Morality aside, there is no reason to assume either doctrine has become more workable in the 21st century than it was in the 20th. A river may serve as an obstacle for infantry, mechanized units, and heavy armor; it might even impede the movement of heavy artillery (though Israel is indeed the only actor utilizing artillery in this particular theater at the moment). But today, from Ukraine to Iran to Pakistan and Afghanistan, the bulk of warfare takes place in the air: Drones, rockets, cruise missiles, and ballistic missiles can easily traverse rivers and proposed buffer zones alike, retaining momentum even as ground operations are minimal or deadlocked.
This should be obvious from Israel’s experience with Iranian missiles alone — fired from thousands of kilometers away — but Hezbollah has also launched rockets hundreds of kilometers into Israeli territory. That means the group can move two, three, or four times beyond the Litani and still strike Israeli communities at will.
Even if such a buffer zone were established, Israel would likely seek to retain “operational freedom” far beyond it, and it is only a matter of time before someone proposes pushing the demarcation line up, even deeper into Lebanon.
So why is Israel insisting on this antiquated plan, openly carrying out mass ethnic cleansing in its service? It is difficult to avoid the conclusion that the causality is, in fact, reversed. Just as in Gaza, where buffer zones serve as a pretext to corral residents of the already crowded enclave into 12 percent of its territory; just as in the West Bank, where “security areas” and “firing zones” have been used to disrupt Palestinian agriculture and push communities off the land, what we are seeing in Lebanon is buffer zones in service of ethnic cleansing, not the other way around.
While the loudly proclaimed endgame of annexation is especially salient for expansionist elements within Netanyahu’s coalition, the “liberal” opposition can’t help but roll over when “national security” is invoked. Some, like opposition leader Yair Lapid, have even promoted the depopulated buffer zone idea as though it were a moderate, halfway measure compared to open-ended expansionist wars.
As elsewhere, the Israeli right is more than willing to let moderates meet it halfway — then halfway again, and again — until the distinction between them all but disappears.
And there is another, deeper reason for the decades-long refusal to pursue a serious, equitable peace agreement with Lebanon. For Netanyahu and many other Israelis, diplomacy and compromise devalue any achievement that could have been secured by force alone, because they suggest that further compromises might follow. In Israel, there is a near-intoxication with hegemonic power, a belief that the sacrifices and losses incurred in pursuing objectives through force are preferable to the uneasy uncertainty that comes as a result of treating other regional actors as equals.

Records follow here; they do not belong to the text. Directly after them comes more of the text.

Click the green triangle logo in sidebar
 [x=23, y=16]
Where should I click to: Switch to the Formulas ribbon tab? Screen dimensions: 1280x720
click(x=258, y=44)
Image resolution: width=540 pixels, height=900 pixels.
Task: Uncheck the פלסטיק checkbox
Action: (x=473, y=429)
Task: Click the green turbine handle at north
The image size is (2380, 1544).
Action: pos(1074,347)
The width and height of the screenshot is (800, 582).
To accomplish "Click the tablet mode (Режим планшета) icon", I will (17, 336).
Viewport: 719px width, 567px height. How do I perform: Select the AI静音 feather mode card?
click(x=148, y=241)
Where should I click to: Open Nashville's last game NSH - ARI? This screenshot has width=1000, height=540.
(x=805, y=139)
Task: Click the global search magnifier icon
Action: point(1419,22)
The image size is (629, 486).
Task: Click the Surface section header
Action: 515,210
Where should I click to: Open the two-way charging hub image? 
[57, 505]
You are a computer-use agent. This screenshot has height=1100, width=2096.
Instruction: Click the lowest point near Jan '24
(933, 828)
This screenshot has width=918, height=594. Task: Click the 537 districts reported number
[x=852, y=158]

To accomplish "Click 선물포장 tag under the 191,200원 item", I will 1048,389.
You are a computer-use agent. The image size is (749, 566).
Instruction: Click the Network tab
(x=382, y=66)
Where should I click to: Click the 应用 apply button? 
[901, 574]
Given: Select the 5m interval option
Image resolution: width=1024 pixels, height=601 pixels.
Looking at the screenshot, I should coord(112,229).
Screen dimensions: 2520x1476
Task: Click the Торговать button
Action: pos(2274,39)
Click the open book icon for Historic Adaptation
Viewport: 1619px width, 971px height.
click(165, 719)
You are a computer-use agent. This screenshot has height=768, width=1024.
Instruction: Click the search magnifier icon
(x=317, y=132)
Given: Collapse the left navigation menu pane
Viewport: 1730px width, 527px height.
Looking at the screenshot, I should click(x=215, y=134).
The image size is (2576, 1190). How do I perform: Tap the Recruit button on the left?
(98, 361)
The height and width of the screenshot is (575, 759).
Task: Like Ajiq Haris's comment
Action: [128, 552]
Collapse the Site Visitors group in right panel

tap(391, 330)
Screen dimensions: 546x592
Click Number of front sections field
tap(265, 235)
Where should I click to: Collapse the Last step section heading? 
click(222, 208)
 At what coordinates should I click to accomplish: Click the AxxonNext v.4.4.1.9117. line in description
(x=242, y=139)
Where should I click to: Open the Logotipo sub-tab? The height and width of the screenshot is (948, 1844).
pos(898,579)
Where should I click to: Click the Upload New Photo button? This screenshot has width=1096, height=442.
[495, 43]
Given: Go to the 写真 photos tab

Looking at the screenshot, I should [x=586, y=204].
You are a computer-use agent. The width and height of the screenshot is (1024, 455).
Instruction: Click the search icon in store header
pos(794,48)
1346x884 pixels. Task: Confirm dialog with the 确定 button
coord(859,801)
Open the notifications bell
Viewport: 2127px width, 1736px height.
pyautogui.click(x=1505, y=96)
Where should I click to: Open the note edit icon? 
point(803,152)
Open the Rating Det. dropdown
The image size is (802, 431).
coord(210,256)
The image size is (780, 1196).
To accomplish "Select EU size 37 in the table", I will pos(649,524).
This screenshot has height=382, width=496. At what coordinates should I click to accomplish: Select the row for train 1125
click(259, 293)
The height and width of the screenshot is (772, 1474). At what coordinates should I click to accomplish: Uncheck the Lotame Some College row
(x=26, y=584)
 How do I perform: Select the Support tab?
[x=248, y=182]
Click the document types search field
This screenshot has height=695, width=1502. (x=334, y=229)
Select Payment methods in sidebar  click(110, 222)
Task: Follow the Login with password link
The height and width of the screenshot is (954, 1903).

Finally, there is a more immediate incentive for continuing attacks in Lebanon. Whether through oversight or design, the American regime initially failed to include Lebanon in the initial terms of its ceasefire with Iran (contradicting Netanyahu’s own framing of Lebanon as Iran’s forward operating base). This left Netanyahu with a wide opening to collapse the American–Iran ceasefire before it can solidify into meaningful negotiations, and, more critically, before the American regime begins drawing down forces from the Gulf.
This opening remains even as a ceasefire is announced also in Lebanon; Ceasefires are fragile, especially when one or more of the parties are compelled by external actors, and especially when it’s unclear if Hezbollah is meant to be a party to the negotiations — however indirect — or a target. Netanyahu wants the war to resume; he wants America to invade; and he wants state collapse in Iran. He appears to believe he is within reach of that outcome. If the American regime withdraws now, amid midterm pressures at home and a precarious political moment in Israel, he knows such an opportunity may not come again in his lifetime.